Sécurité - 7 juillet 2026

Les FARDC lancent une offensive contre les positions de l'AFC/M23 dans les hauts plateaux de Fizi, Mwenga et Uvira

Par Jean-Marc Okito2 min de lecture

Bukavu, le 7 juillet 2026 - Les combats se sont intensifiés dans les hauts plateaux des territoires de Fizi, Mwenga et Uvira, dans la province du Sud-Kivu, où l'armée congolaise, appuyée par les combattants de Wazalendo, a lancé des opérations visant à regagner les positions prises par les forces de l'AFC/M23.

Les affrontements, qui ont débuté le 1er juillet, ont touché plusieurs villages des zones montagneuses, une région reculée où les réseaux de communication limités ont rendu difficile l'obtention d'informations immédiates et indépendantes depuis le terrain.

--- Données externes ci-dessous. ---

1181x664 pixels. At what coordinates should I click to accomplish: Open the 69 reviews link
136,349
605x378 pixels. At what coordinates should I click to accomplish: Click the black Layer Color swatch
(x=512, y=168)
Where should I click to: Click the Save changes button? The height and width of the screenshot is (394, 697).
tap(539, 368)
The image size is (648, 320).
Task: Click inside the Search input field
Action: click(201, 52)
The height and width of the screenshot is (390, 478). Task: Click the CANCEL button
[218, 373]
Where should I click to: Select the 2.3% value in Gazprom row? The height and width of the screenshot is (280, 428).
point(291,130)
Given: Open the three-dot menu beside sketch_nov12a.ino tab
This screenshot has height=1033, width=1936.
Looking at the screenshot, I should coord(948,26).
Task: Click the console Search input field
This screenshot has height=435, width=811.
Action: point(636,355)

Selon les autorités militaires, des éléments de l'AFC/M23, opérant aux côtés des groupes armés alliés, s'étaient récemment emparés de plusieurs positions stratégiques autour de Minembwe, notamment Point Zéro et Rugezi.

En réponse, les FARDC ont annoncé le lancement d'une contre-offensive pour récupérer les territoires perdus lors des précédents combats. Le lieutenant Reagan Mbuyi Kalonji, porte-parole de l'opération Sukola 2 Sud-Kivu, a déclaré que les forces gouvernementales avaient repris le contrôle de positions clés, notamment Kimete, Wihene et Kashamata.

Le porte-parole militaire a ajouté que les éléments de la coalition AFC/M23-Twirwaneho-RDF-Red Tabara ont été contraints de se replier vers Rugezi et Bigaragara, zones situées au sud de Minembwe.

Les combats ont également suscité des inquiétudes quant aux pertes civiles. Les FARDC ont rapporté que des drones AFC/M23 auraient ciblé des zones peuplées, notamment le village de Bidjaga à l'est de Point Zéro, faisant une dizaine de morts selon les déclarations militaires.

La situation reste incertaine dans les hauts plateaux du Sud-Kivu, où des groupes armés concurrents continuent de se battre pour le contrôle de sites stratégiques. La reprise des affrontements accroît encore les risques sécuritaires pour les communautés déjà touchées par des années d’instabilité et de déplacement.